<<<<

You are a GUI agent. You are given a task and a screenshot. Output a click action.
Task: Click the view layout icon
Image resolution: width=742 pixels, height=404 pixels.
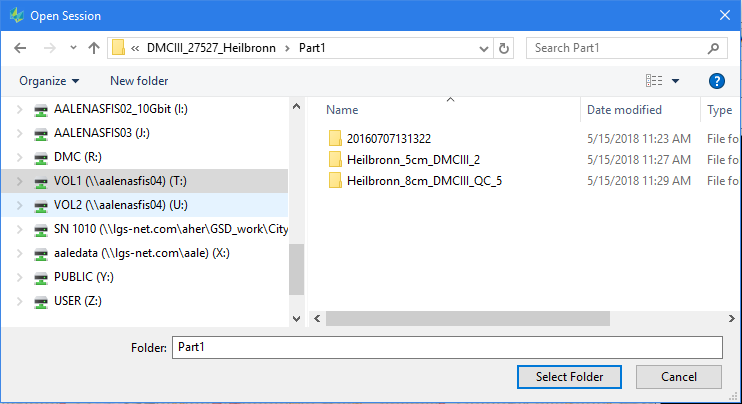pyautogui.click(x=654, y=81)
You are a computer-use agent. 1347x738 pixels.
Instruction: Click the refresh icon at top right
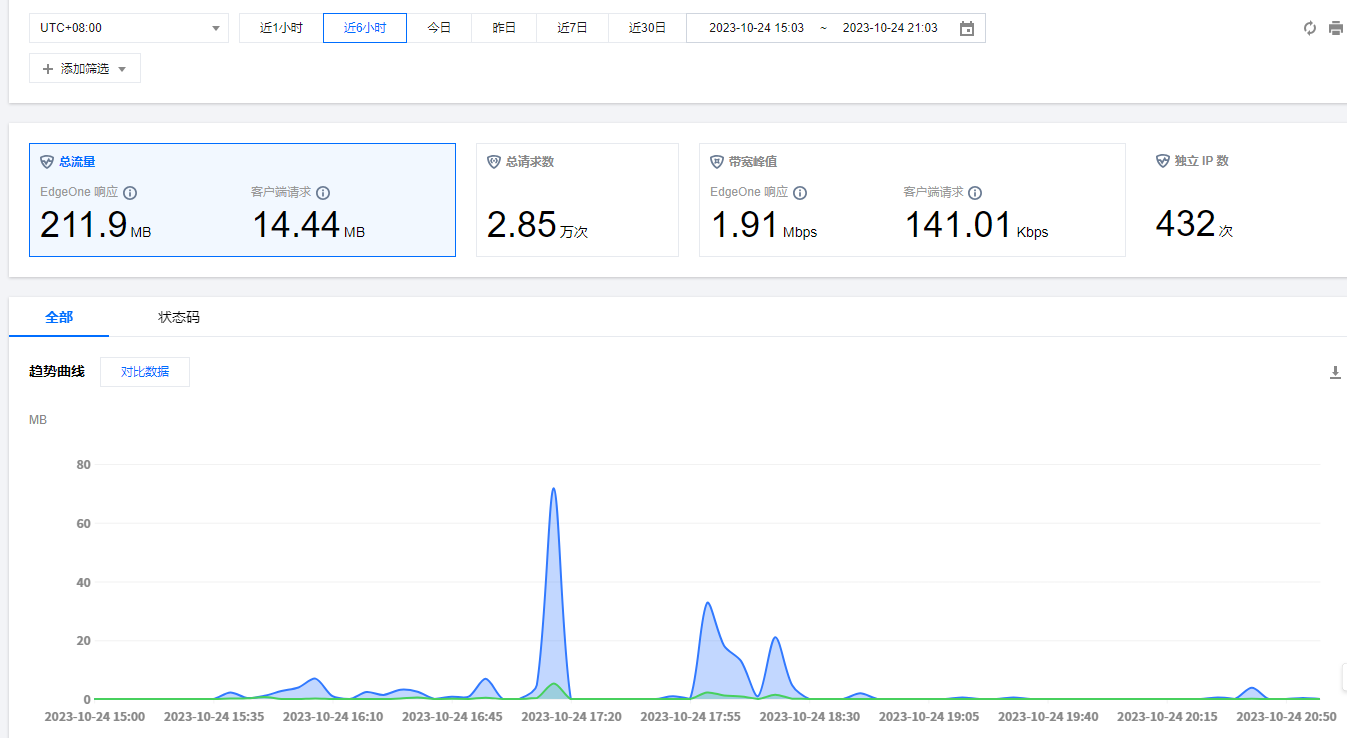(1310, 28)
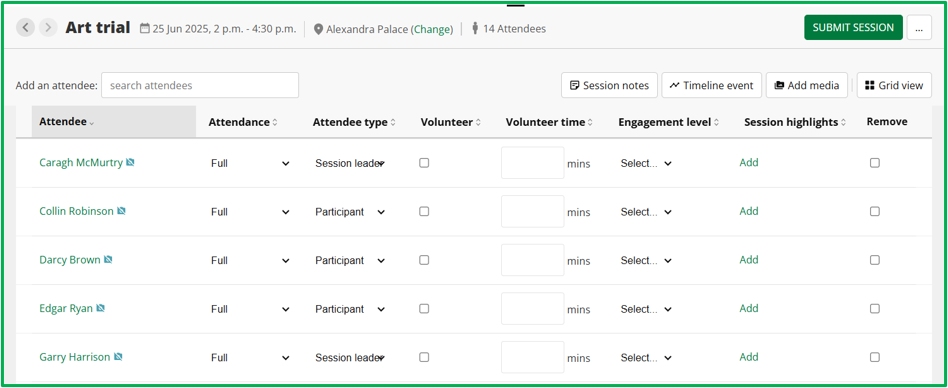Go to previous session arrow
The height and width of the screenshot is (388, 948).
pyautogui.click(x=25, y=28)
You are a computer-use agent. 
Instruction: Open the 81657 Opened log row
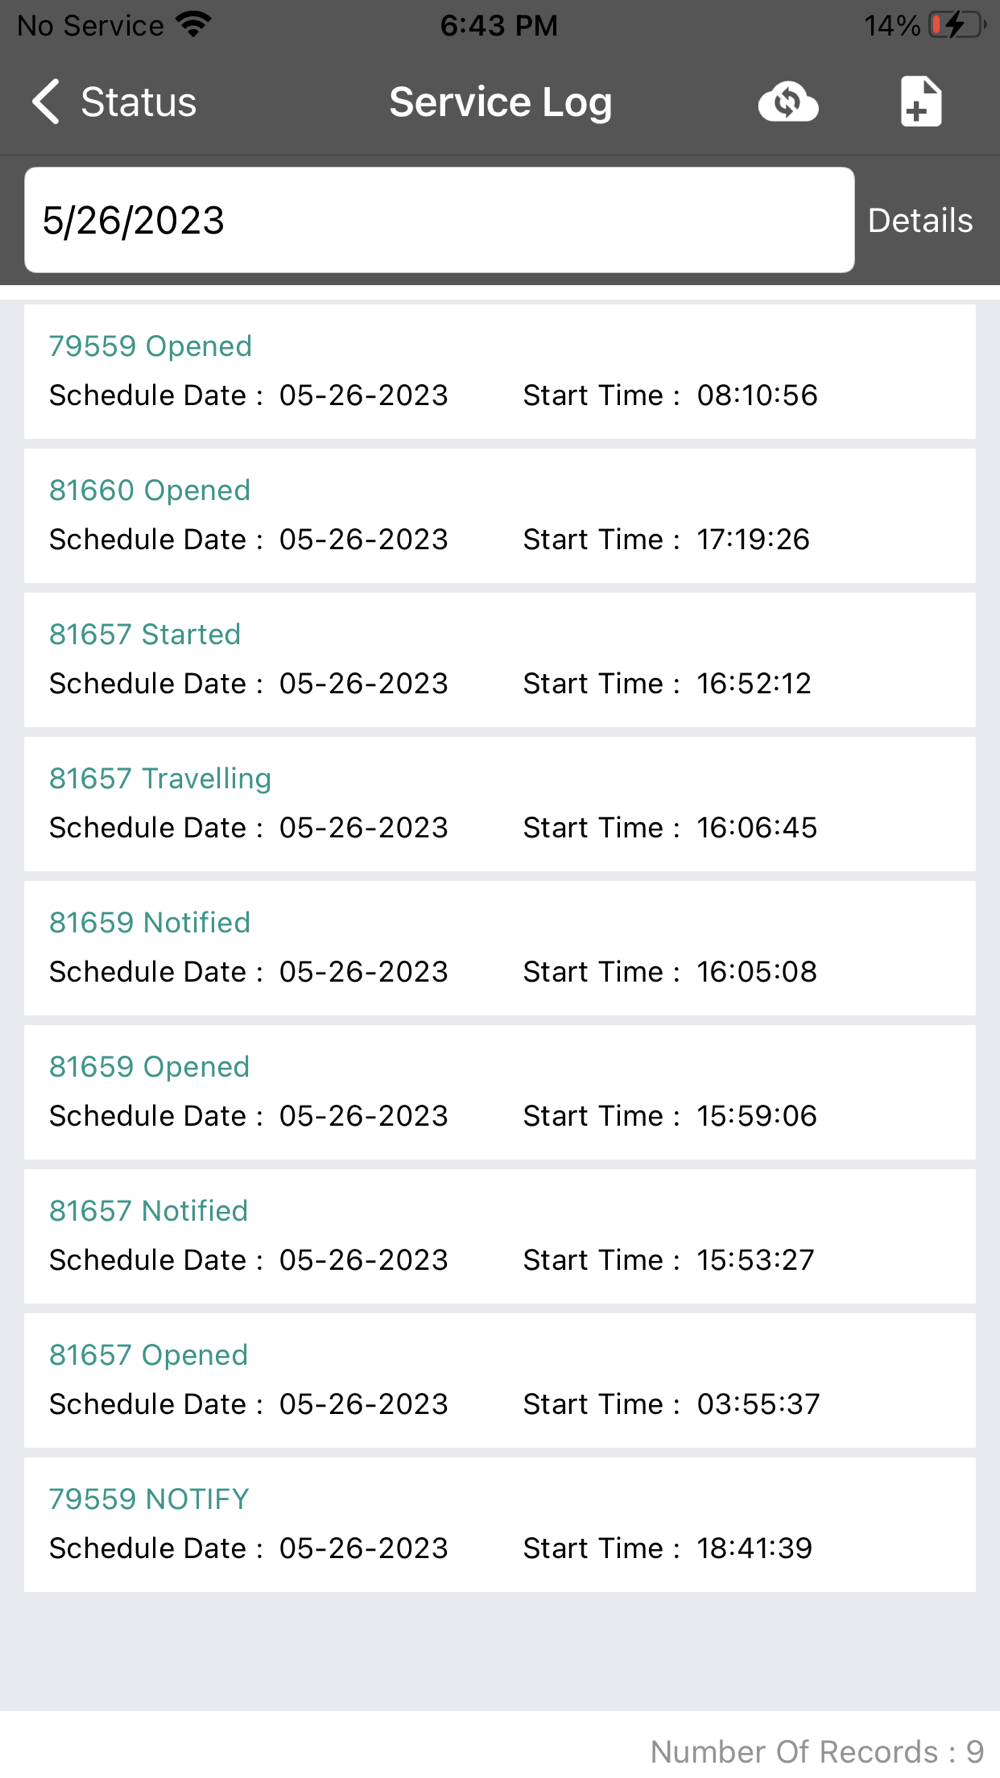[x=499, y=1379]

>>>>

## EXERCISE
Scan the material above for the string "agent", returning each line that contains it.

## WRITTEN RESPONSE
You are a GUI agent. You are given a task and a screenshot. Output a click action.
You are a computer-use agent. 1347x738 pixels.
You are a computer-use agent. 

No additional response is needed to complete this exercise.